Comienza el relato in media res con el momento álgido en que un niño de 12 años, Zain, es conducido desde la cárcel a un juicio. Con toda serenidad se declara culpable de haber acuchillado a un “hijo de puta”, pero lo peor es que dice al juez que quiere denunciar a sus padres por haberle traído al mundo.
A partir de ahí se cuenta el pasado de Zain con su familia de siete u ocho hermanos, el hambre que pasan y las condiciones inhumanas en que viven; los niños tienen que trabajar en lo que salga, vendiendo zumos sospechosos o una droga doméstica fabricada con medicamentos obtenidos con recetas falsas. Los padres parecen resignados a esa situación. Lo que no soporta Zain es que den en matrimonio a su hermana Sahar, una niña como él, al dueño de una tienda. Termina yéndose de casa y refugiándose en una chabola donde vive Rahil, una refugiada etíope sin papeles, con su bebé Yonas de un año y que Zain tiene que tomar a su cargo cuando Rahil sea detenida por la policía.
Habrá espectadores que rechacen el discurso de esta espléndida película porque no soporten la dureza de sus imágenes o consideren que la mera representación de la realidad no genera arte; o piensen que la creación exige un pudor y una elaboración estética que aquí brillan por su ausencia. Sin embargo, creo que Labaki pone en pie un relato a partir de una realidad social incontestable, centrado en la vida más dura de niños —lo que no es tan habitual— y lo hace manejando bien la denuncia inherente a las descripciones, la comprensión con la condición simultánea de verdugos y víctimas que presentan algunos de ellos (por ejemplo, los padres de Zain) y una fuerte empatía con los niños protagonistas basada en la ternura y los sentimientos de cercanía y compasión (“padecer con”) que todo ser débil suscita en nosotros.
Con la excepción de algún fragmento de música, que innecesariamente subraya el clima de tragedia, Labaki mantiene un tono difícil pero muy adecuado: equidistante del miserabilismo y del exhibicionismo que hace espectáculo del mal ajeno, y del paternalismo que sitúa a un cineasta por encima de sus personajes. La honradez es mayor si tenemos en cuenta que los intérpretes no son tales ni vienen contratados por una agencia de actores, sino auténticos protagonistas de las historias, como explica el dossier informativo de la distribuidora (disponible en http://www.caramelfilms.es/site/detalle/cafarnaum), pues tienen a sus espaldas trayectorias de violencia, exclusión, hambre y desamparo muy similares a las de sus personajes.
Cafarnaúm es una película extremadamente dura, capaz de que se nos abran las carnes y abandonemos la butaca con un nudo en el estómago, pero honrada en la historia que cuenta, susceptible de provocar nuestra solidaridad y políticamente necesaria para movilizar a la opinión pública. Tenía muchos peligros, desde el citado exhibicionismo al maniqueísmo de singularizar en algunos personajes el origen de un mal que es complejo. Labaki logra salvar estos escollos y llegar al espectador con fuerza: un título imprescindible para enriquecernos como seres humanos.

[Filas de datos extraídas]

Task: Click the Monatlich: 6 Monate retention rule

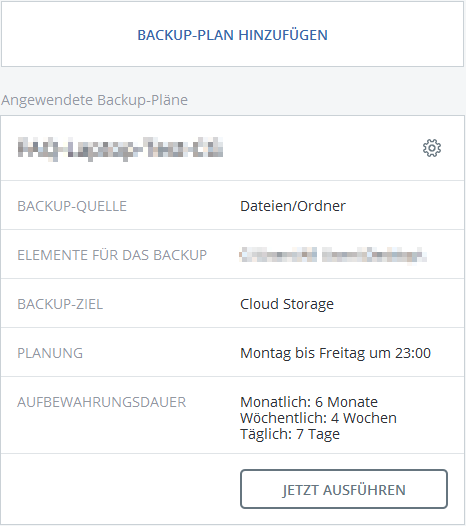Action: [309, 402]
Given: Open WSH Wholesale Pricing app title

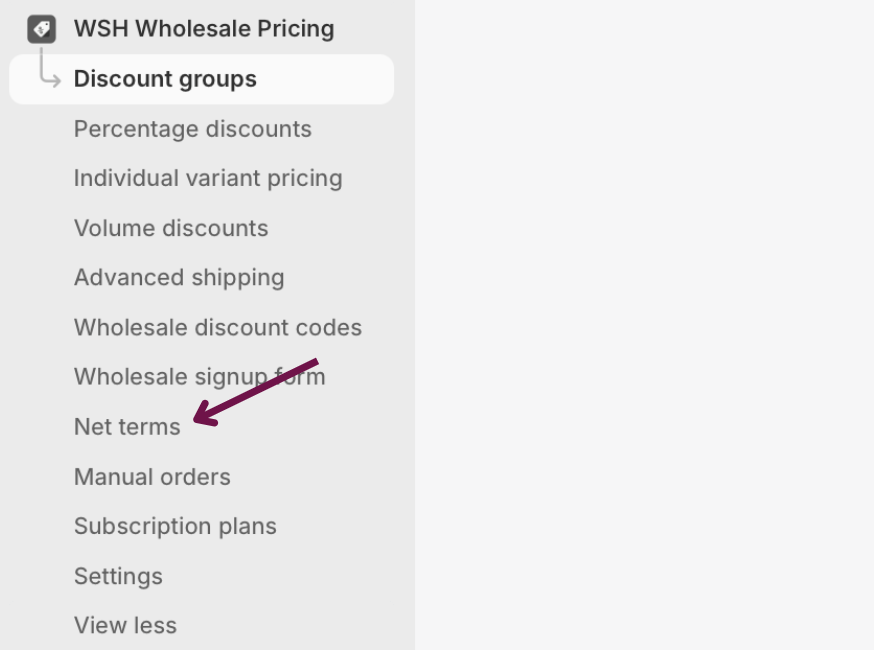Looking at the screenshot, I should (204, 29).
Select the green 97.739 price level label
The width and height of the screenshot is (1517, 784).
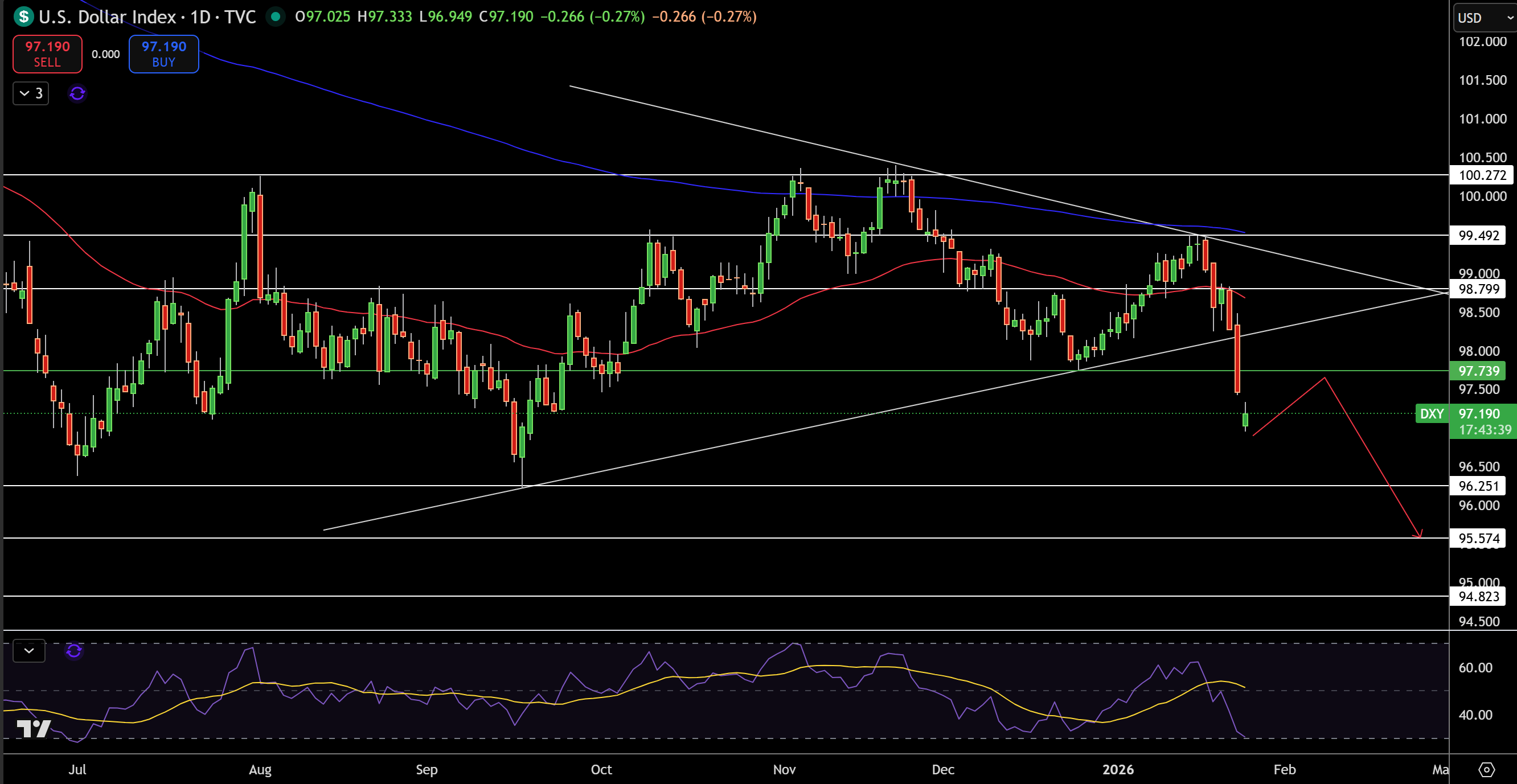(x=1478, y=371)
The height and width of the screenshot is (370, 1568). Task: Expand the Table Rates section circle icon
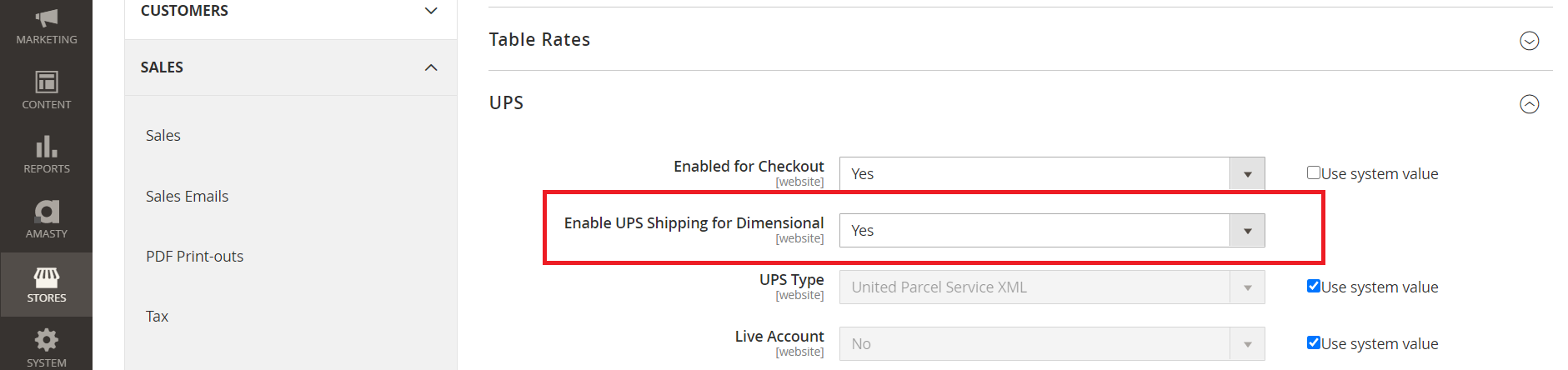(1529, 41)
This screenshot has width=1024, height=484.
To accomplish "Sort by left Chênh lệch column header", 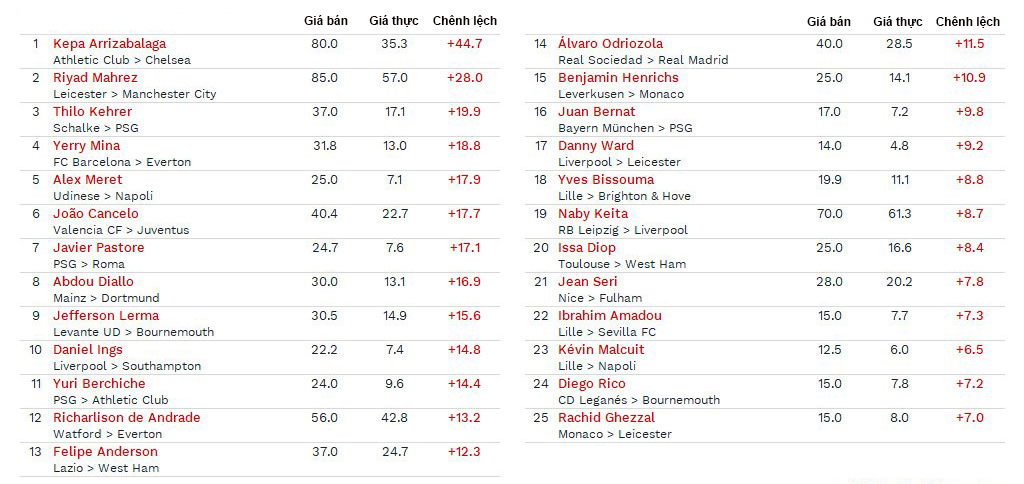I will coord(464,21).
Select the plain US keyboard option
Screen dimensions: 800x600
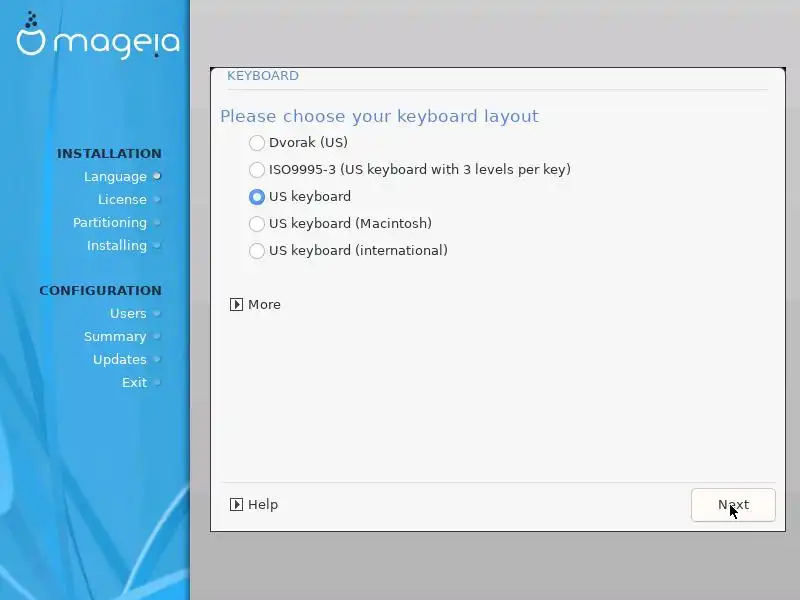click(x=257, y=196)
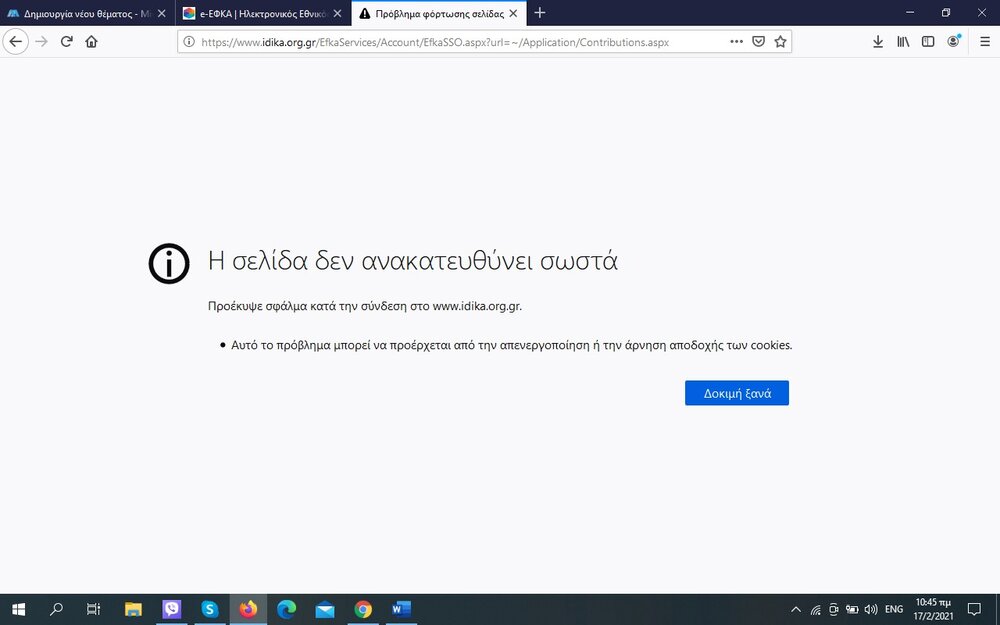Open the Library bookmarks and history icon

pyautogui.click(x=903, y=42)
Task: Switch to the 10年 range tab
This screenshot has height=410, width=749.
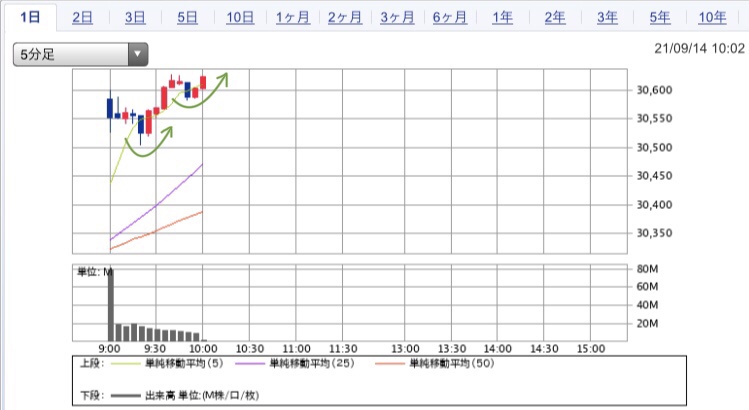Action: click(712, 17)
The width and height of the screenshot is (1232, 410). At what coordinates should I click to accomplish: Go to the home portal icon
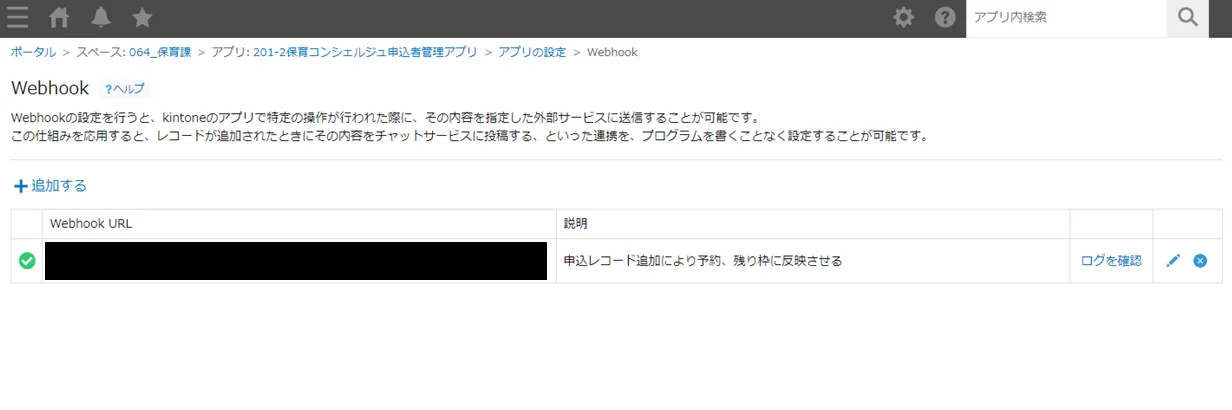coord(60,17)
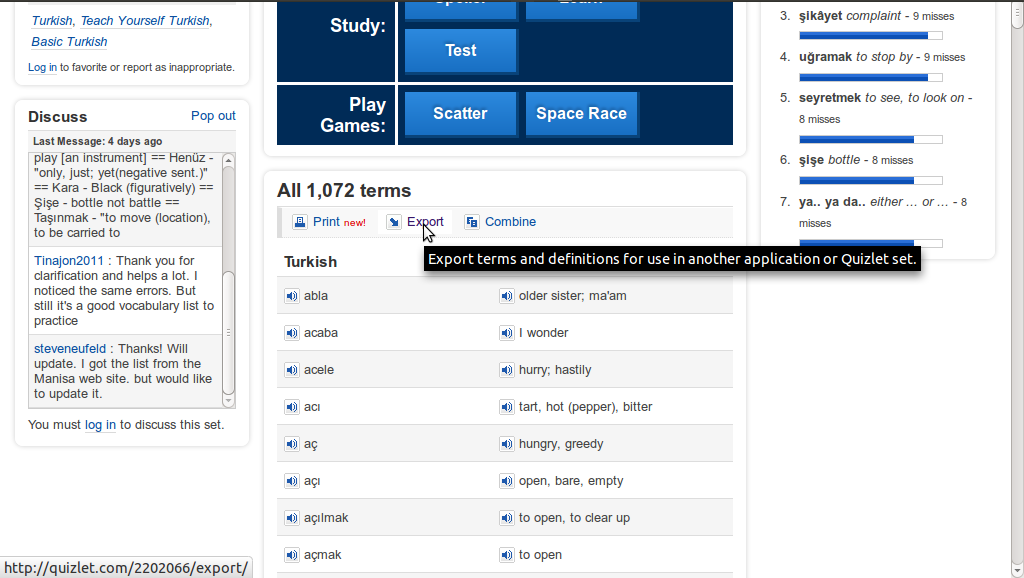Pop out the Discuss panel
Screen dimensions: 1024x578
213,115
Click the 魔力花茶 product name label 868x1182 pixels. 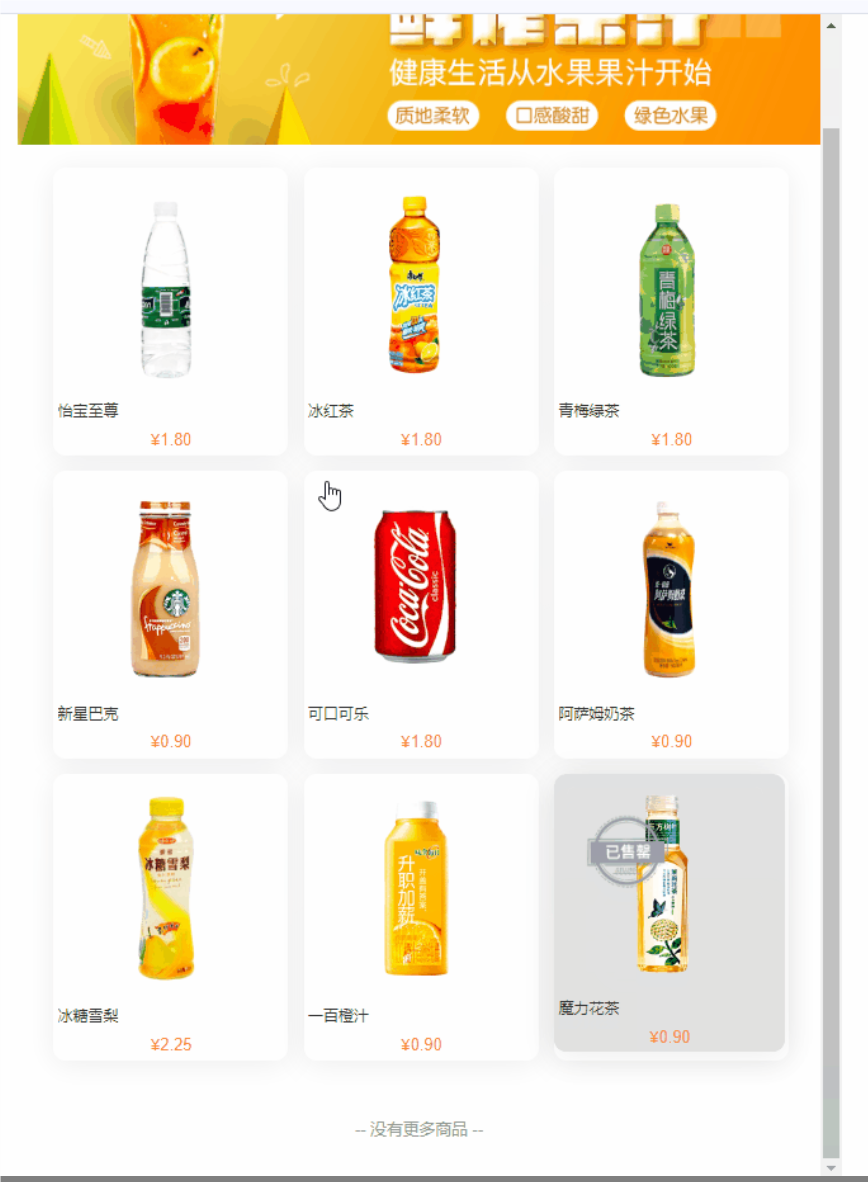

● Tareas:
**1.** Resume en forma de lista el párrafo de la reseña que empieza por "A partir de ahí se cuenta el pasado de Zain", sin perder sus datos principales.
**2.** Según la reseña, ¿quién es Rahil?
**3.** Indica si cada afirmación coincide con la reseña y cita las palabras que lo deciden:
(a) Los intérpretes de la película fueron contratados a través de una agencia de actores.
(b) El bebé de Rahil se llama Yonas y tiene un año.
(c) La reseña pone reparos a algún fragmento de la música.
Las filas no son necesarias para resolver nada.

● Respuestas:
**1.**
- Zain vive con sus padres y siete u ocho hermanos, en condiciones inhumanas y pasando hambre.
- Los niños trabajan en lo que salga: venden zumos sospechosos o una droga casera hecha con medicamentos conseguidos con recetas falsas.
- Los padres parecen resignados a esa situación.
- Zain no soporta que casen a su hermana Sahar, todavía una niña, con el dueño de una tienda.
- Se va de casa y se refugia en la chabola de Rahil, una refugiada etíope sin papeles que vive con Yonas, su bebé de un año.
- Cuando la policía detiene a Rahil, Zain tiene que hacerse cargo de Yonas.

**2.** Una refugiada etíope sin papeles que vive en una chabola con su bebé Yonas, de un año.

**3.**
(a) No: "los intérpretes no son tales ni vienen contratados por una agencia de actores".
(b) Sí: "con su bebé Yonas de un año".
(c) Sí: "algún fragmento de música, que innecesariamente subraya el clima de tragedia".